_YOUR INSTRUCTIONS_
Every record must appear in your reply exactly as written.

RECORD EXCERPTS below:

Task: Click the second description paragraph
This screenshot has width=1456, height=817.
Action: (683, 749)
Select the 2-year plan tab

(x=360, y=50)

End of RECORD EXCERPTS.

_ANSWER BOX_
Task: Click the second description paragraph
This screenshot has width=1456, height=817.
Action: (683, 749)
Select the 2-year plan tab

(x=360, y=50)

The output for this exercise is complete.